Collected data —
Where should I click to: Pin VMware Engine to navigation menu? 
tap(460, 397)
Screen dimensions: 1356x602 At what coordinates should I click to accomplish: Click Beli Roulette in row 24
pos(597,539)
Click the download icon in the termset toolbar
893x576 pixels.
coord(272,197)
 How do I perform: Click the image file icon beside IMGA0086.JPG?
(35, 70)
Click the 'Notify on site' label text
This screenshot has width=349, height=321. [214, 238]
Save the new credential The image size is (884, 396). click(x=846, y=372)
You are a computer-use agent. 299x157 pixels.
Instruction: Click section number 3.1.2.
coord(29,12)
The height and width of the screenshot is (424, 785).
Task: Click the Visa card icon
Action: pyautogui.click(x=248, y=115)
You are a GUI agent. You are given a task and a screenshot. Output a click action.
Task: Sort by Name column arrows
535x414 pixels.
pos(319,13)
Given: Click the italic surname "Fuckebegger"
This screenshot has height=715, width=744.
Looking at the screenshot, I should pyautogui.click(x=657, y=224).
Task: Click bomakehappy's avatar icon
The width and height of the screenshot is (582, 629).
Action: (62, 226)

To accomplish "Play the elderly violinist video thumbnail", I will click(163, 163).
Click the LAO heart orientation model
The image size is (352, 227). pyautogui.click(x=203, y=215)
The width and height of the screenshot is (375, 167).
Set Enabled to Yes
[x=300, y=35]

The task —
Count each line above in which the string "agent" appears, then state only the total.

Your response —
2